Molecular structure (frameN.gro)
The .gro file (frameN.gro) contain the molecular structure in a GROMACS-specific format. By concatenating multiple .gro files, you have a trajectory file (I don't think FAH uses it that way though). Each line describes one atom, names the molecule that it's a part of, and specifies its position and its velocity vectors. This seems to be the largest file. It actually contains completely redundant information, and there's no real need for it to be created and sent to the server. The other files that are sent to the server (or were sent to us by the server) can be used to re-create the .gro file:

Code: Select all

$ mkdir wudata wuresults
$ tail -c+513 wudata_01.dat | tar -C wudata -x
$ tail -c+513 wuresults_01.dat | tar -C wuresults -x
$ gmx convert-trj -f wuresults/state.cpt -s wudata/frame4.tpr -o out.gro 2>/dev/null
$ diff wuresults/frame4.gro out.gro
1c1
< FOO in water
---
> frame t= 25000.000
This format can also be used to visualize the ending point of the simulation. Here is an example from a WU I ran recently. I've removed the water molecules and ions to make it easier to see and show it in two different visualization styles:

Image Image

Energy information (ener.edr)

» **What is asked**: Condense the paragraph beginning "The .gro file (frameN.gro) contain" from the .gro file text above into a bulleted list, keeping its main facts.

» **Extracted information**:
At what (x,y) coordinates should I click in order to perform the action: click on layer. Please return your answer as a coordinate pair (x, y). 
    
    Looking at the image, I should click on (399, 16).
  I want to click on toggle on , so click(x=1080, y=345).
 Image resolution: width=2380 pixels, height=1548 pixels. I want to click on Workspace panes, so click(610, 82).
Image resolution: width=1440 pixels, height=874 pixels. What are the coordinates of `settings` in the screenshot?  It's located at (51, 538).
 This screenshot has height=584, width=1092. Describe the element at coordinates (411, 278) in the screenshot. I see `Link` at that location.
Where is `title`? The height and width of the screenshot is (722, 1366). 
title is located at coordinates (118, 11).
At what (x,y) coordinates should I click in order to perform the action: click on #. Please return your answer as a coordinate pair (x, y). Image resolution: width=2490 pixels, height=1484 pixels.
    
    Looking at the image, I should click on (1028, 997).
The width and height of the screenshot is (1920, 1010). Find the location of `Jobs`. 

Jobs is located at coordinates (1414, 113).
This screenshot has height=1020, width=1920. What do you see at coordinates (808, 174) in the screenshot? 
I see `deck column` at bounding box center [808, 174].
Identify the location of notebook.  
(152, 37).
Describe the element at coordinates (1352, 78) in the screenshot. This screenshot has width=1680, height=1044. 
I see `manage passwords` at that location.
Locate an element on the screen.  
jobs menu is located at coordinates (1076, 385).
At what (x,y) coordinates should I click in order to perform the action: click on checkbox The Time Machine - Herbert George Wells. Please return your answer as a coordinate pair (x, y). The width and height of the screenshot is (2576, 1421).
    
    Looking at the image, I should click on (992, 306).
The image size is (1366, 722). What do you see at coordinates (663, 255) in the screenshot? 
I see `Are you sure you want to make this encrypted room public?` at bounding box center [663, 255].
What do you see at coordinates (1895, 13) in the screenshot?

» **Response to the exercise**:
- A .gro file (frameN.gro) holds the molecular structure in a GROMACS-specific format.
- Joining several .gro files gives a trajectory file, though the writer doesn't think FAH uses them that way.
- Each line describes one atom: the molecule it belongs to, its position, and its velocity vectors.
- It seems to be the largest file.
- Its information is completely redundant. There is no real need to create it and send it to the server, because the other files exchanged with the server can re-create it.